Barack Obama's senior economic advisor, Robert Rubin, granted a revealing interview to CBS's "Face the Nation" television program yesterday. Rubin, currently a director of Citigroup, was Treasury secretary during the Clinton administration and is also a former senior executive with Goldman Sachs. He stressed that additional spending under the Democrats' so-called "economic recovery" stimulus plan would be "married to a commitment to long-term fiscal discipline so that we don't risk undermining our bond market and our currency market" and "married with a long-term commitment to re-establishing sound fiscal conditions".
In other words, the agenda remains that of substantially reduced spending on social programs and infrastructure.
The Democrats' proposed $150 billion stimulus is a mere drop in the ocean compared to the bailout package for Wall Street, not to mention the real social needs of the population. But even this meager sum will be targeted towards boosting selected economic sectors, not alleviating rising social distress.
CBS presenter Bob Schieffer asked Rubin whether the stimulus package would involve "some sort of massive public works program like President Roosevelt put into effect during the Great Depression," or whether it would see people in need receiving government checks.
After chuckling in derision after the 1930s public works programs were mentioned, Rubin replied: "Bob, I would say it's neither of the two in quite the way you've described it." He explained that the money would be channeled to city and state administrations so that existing economic and social programs—which are grossly inadequate—can be maintained. He also said that additional tax rebates would be made available.
A New York Times' front-page story yesterday, "Democrats see risk and reward if party sweeps", made clear that there will be no significant shift in domestic economic and social policy even if, as appears likely, the Democrats win the presidency and large majorities in both houses of Congress.

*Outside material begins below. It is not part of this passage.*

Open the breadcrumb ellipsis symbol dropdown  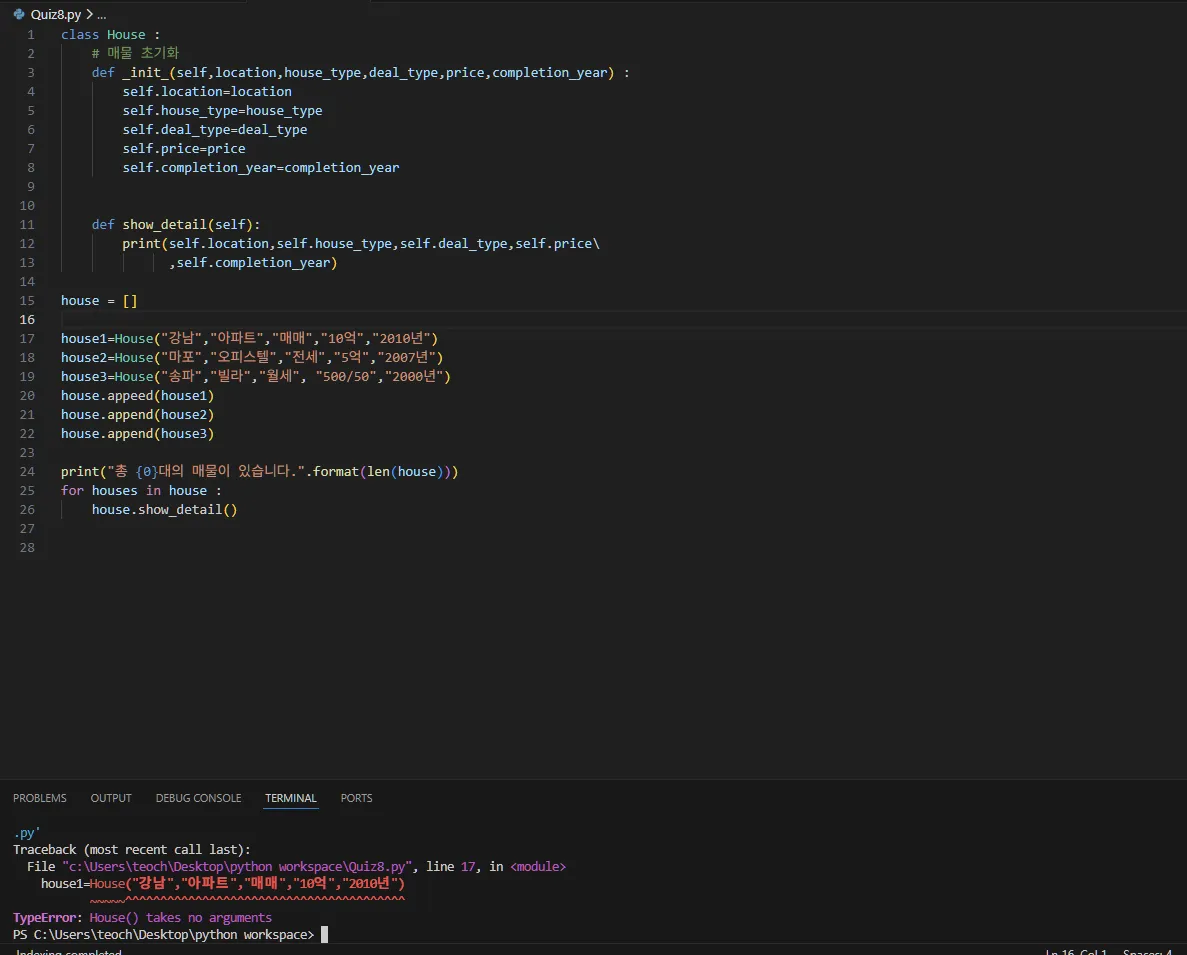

Such a victory, the Times' noted, including a 60-member majority in the senate which would break threatened filibusters, "could give Democrats extraordinary muscle to pursue an ambitious agenda on health care, taxes, union rights, energy and national security".
But the article continued: "Chastened by their years in exile, Democrats said they were determined to avoid those pitfalls [of ‘overconfidence'] should voters deliver them control of the White House and Congress... The nature of the Democratic majority, expanded partly through the election of centrists and even conservatives, would also temper Democratic zeal to pursue an overly ideological agenda, Democrats said."
Under the spurious guise of appealing to "centrists" and eschewing an "ideological agenda", Obama and his colleagues are preparing to further entrench the right-wing agenda promoted by successive Republican and Democratic administrations. These developments have exposed Obama's liberal and "left" backers, who have sought to cultivate the illusion that a Democrat election victory would mark some sort of break from Bush's reactionary program.